Brief:
Put the material from its first line through the line containing "coord(899,342)" into a JSON list of strings, one string per line, leaving out blank lines.

* Start Dataset extract *

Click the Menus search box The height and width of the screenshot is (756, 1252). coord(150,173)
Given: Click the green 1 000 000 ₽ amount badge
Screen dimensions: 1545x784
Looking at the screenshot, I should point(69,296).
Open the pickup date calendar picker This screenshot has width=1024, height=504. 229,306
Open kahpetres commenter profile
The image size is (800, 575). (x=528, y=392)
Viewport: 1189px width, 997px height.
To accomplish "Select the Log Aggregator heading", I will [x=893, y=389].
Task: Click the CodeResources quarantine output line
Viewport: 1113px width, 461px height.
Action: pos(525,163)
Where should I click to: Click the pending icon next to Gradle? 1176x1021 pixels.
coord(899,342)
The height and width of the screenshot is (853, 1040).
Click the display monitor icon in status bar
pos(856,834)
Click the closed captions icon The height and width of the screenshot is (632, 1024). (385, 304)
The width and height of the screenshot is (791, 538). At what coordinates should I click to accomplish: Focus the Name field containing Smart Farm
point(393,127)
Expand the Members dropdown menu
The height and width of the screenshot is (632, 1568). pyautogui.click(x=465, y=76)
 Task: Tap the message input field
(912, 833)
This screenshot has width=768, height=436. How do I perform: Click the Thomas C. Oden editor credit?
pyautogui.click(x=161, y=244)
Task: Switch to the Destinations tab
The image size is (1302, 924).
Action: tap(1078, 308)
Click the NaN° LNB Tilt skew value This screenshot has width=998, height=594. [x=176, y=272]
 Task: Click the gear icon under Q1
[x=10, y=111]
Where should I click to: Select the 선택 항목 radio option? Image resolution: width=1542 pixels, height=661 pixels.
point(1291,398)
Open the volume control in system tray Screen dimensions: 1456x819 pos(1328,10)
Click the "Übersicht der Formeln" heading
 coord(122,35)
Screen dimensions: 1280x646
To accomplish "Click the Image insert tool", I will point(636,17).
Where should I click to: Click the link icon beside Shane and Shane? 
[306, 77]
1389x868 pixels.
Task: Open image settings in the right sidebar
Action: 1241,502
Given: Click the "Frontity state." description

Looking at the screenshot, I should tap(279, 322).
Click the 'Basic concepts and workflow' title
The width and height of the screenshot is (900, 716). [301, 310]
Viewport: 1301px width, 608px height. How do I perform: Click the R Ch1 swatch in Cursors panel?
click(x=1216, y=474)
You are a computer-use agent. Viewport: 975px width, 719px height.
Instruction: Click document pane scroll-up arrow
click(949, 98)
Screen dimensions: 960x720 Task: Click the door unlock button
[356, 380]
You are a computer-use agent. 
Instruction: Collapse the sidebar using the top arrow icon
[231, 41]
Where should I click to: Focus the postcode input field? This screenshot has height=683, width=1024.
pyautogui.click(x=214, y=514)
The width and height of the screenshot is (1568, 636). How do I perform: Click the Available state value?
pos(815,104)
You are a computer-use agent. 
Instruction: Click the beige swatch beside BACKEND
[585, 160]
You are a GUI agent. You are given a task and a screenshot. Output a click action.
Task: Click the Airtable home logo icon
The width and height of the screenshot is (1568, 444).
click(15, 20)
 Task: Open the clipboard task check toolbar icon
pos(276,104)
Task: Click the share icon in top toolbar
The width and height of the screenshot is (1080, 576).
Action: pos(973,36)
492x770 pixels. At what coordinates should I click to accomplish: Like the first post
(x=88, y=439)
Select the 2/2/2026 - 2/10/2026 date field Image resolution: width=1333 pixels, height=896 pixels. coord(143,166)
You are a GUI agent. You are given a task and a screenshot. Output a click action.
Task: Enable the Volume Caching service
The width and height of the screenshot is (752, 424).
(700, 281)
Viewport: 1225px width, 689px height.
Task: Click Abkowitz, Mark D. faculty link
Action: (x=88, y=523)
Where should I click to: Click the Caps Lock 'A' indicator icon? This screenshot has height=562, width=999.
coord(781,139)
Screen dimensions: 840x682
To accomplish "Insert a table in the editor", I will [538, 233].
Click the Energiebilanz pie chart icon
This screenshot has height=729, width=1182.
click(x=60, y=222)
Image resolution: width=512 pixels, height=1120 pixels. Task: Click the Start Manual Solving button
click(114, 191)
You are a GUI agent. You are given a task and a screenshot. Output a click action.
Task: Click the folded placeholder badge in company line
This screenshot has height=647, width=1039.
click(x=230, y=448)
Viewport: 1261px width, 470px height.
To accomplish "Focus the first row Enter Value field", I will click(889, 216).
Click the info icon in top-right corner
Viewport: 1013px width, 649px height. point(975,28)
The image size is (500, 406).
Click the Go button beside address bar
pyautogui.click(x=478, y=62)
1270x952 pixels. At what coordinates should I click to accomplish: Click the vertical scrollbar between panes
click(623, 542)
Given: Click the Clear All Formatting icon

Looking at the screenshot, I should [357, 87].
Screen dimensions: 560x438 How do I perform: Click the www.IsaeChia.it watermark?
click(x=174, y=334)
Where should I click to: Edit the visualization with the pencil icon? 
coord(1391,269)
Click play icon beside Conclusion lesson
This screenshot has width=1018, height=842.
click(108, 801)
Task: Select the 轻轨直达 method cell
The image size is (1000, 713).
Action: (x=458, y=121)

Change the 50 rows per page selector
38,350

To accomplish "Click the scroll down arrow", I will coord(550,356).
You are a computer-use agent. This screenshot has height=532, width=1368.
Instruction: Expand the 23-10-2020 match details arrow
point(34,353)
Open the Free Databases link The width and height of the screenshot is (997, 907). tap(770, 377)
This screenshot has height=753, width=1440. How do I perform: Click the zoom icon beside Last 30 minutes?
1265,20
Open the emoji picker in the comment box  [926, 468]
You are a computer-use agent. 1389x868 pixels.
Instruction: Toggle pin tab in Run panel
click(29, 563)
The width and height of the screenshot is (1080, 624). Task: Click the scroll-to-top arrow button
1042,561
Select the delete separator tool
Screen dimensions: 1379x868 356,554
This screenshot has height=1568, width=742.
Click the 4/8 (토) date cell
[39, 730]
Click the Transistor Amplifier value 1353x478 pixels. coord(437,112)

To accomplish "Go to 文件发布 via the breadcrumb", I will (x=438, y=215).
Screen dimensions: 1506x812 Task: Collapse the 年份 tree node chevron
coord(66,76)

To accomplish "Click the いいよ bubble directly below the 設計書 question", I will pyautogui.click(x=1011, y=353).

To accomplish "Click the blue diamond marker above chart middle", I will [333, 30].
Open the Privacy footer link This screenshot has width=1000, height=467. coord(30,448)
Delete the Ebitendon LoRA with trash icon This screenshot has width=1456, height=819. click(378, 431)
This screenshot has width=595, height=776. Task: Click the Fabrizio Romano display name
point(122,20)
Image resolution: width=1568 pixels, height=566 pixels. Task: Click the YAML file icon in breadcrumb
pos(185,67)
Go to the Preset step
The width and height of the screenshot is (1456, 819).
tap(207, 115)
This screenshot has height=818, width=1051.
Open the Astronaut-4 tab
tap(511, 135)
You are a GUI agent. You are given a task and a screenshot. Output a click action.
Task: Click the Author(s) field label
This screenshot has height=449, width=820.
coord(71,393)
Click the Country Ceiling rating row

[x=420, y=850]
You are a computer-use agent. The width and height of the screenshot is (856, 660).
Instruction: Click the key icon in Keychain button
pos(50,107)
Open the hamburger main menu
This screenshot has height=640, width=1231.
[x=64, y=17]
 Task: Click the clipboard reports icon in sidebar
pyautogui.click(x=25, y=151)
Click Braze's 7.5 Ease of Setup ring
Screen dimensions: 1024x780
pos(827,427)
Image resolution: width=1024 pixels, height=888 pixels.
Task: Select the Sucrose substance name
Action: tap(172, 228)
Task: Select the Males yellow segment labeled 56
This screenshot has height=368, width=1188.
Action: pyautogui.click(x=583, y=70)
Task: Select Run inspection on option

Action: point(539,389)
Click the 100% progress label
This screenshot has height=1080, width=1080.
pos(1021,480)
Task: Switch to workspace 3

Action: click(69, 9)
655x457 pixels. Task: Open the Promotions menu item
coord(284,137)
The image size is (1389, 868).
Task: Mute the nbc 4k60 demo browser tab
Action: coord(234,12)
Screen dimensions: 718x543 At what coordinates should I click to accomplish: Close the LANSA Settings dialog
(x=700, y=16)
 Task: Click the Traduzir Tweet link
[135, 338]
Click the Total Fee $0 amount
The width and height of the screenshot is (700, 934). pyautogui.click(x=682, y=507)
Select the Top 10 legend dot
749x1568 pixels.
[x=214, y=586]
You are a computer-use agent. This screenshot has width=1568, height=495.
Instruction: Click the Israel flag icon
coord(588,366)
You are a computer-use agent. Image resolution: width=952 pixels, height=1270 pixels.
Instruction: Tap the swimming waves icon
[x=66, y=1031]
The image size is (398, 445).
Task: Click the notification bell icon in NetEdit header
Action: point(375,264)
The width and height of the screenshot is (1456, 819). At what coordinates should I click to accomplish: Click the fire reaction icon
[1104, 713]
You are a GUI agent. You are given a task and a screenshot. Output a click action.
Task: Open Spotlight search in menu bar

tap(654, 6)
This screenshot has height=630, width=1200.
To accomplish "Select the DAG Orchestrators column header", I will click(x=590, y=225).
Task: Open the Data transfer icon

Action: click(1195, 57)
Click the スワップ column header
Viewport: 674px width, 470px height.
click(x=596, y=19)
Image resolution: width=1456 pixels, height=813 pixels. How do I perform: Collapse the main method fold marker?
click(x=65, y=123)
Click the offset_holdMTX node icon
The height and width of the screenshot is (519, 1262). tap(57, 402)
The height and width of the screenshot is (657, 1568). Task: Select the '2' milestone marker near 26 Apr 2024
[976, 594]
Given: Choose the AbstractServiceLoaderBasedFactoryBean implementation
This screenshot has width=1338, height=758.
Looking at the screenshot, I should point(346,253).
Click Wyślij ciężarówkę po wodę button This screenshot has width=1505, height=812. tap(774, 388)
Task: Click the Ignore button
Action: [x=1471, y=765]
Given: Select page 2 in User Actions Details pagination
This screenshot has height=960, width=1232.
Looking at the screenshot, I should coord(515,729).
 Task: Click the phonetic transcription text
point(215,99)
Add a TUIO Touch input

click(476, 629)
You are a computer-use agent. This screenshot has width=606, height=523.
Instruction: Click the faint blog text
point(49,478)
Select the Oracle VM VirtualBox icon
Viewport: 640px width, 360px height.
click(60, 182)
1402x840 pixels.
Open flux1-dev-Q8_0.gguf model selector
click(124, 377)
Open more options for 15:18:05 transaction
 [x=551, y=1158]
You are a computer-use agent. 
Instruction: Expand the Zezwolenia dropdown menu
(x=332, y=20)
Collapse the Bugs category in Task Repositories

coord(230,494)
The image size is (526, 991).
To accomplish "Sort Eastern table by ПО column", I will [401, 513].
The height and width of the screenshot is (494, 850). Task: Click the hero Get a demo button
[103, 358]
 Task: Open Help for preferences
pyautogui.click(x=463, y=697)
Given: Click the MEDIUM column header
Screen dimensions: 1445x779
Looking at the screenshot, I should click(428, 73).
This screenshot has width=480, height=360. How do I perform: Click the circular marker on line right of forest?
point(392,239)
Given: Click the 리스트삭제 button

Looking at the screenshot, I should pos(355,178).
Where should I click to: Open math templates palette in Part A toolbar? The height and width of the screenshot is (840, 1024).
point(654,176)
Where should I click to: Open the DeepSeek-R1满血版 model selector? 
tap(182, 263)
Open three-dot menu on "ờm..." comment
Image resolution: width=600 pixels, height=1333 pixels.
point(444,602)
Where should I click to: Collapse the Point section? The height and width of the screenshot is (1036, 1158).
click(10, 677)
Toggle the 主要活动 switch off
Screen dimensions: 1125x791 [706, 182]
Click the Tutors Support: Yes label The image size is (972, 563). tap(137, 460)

* End Dataset extract *

Task solution:
[
  "Click the Menus search box The height and width of the screenshot is (756, 1252). coord(150,173)",
  "Given: Click the green 1 000 000 ₽ amount badge",
  "Screen dimensions: 1545x784",
  "Looking at the screenshot, I should point(69,296).",
  "Open the pickup date calendar picker This screenshot has width=1024, height=504. 229,306",
  "Open kahpetres commenter profile",
  "The image size is (800, 575). (x=528, y=392)",
  "Viewport: 1189px width, 997px height.",
  "To accomplish \"Select the Log Aggregator heading\", I will [x=893, y=389].",
  "Task: Click the CodeResources quarantine output line",
  "Viewport: 1113px width, 461px height.",
  "Action: pos(525,163)",
  "Where should I click to: Click the pending icon next to Gradle? 1176x1021 pixels.",
  "coord(899,342)"
]